• Your assignment
Task for the records below: repeat the line containing "Tap the circular" and every line after it, exactly and with nothing else, but leave out the pictures.

Stored data
=== Begin Enclosure ===

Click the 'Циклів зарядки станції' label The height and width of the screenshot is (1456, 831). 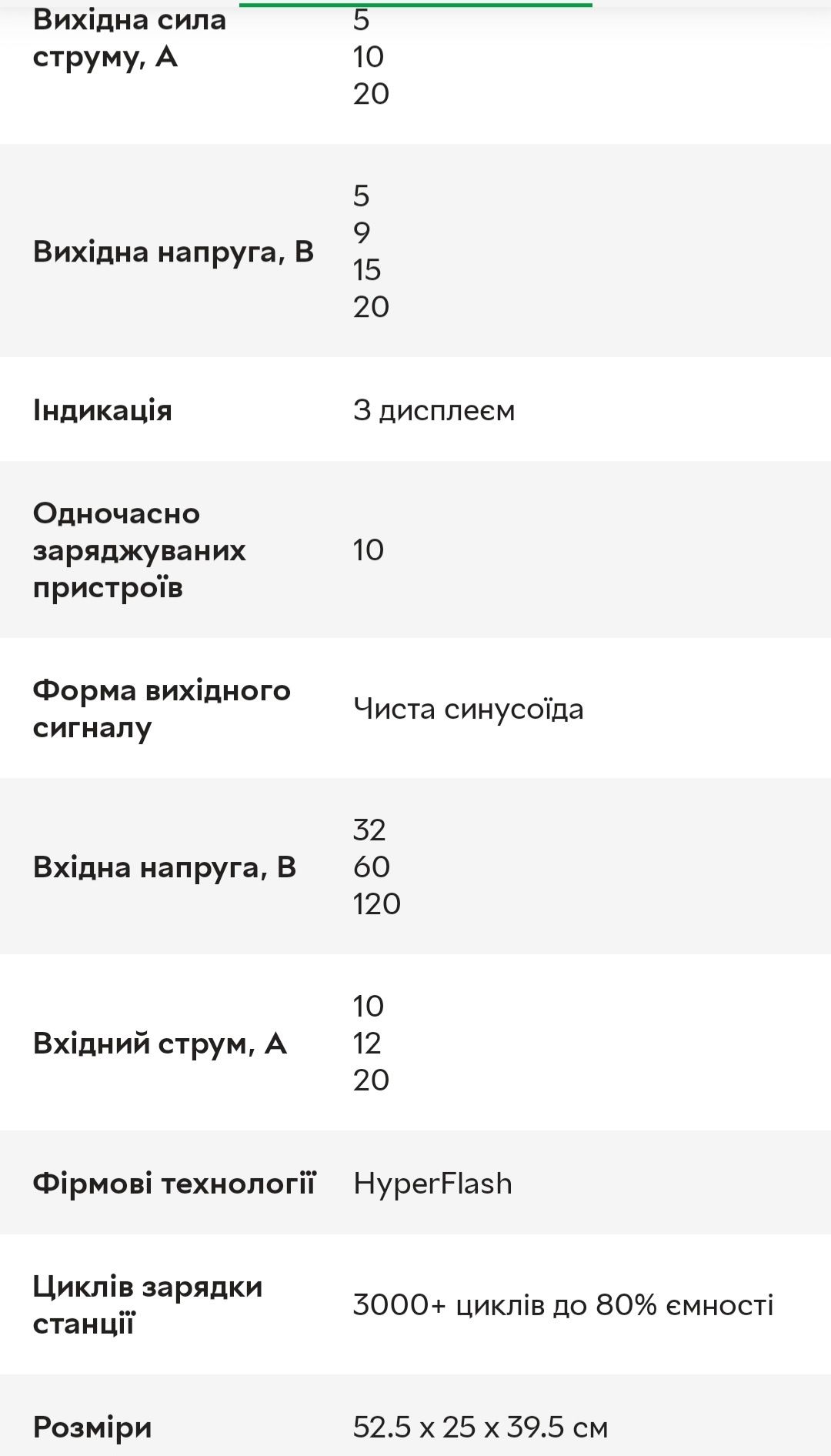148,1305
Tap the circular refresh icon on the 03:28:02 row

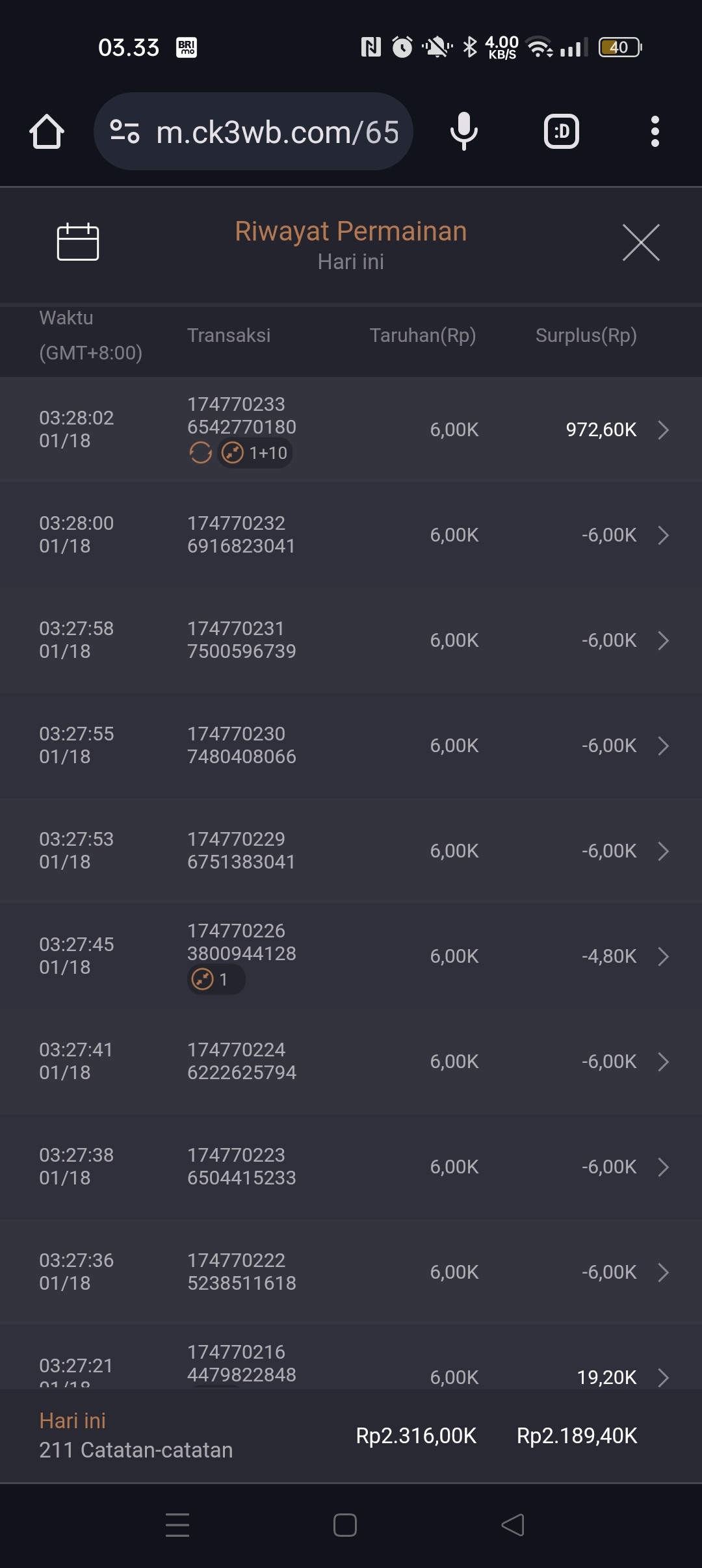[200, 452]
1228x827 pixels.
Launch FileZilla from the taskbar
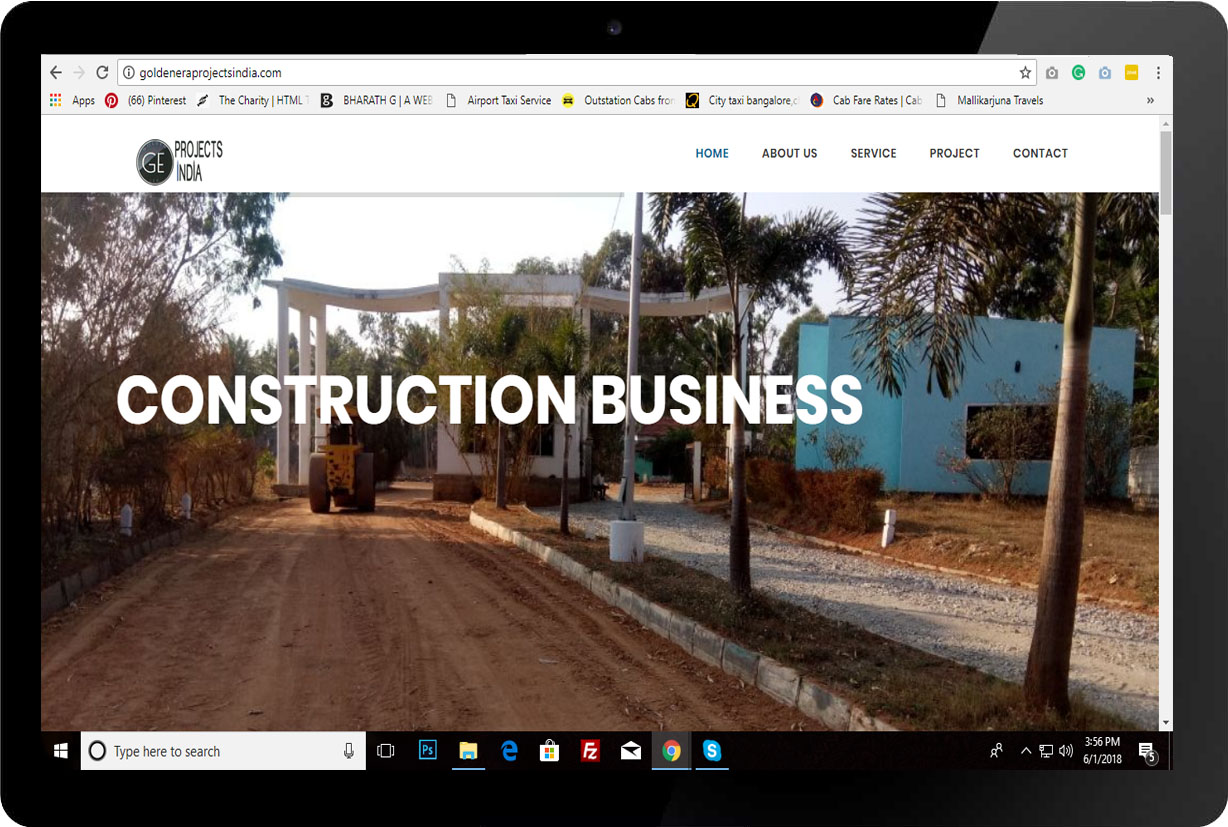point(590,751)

=== End Enclosure ===

• Response for this exercise
Tap the circular refresh icon on the 03:28:02 row

[200, 452]
1228x827 pixels.
Launch FileZilla from the taskbar
point(590,751)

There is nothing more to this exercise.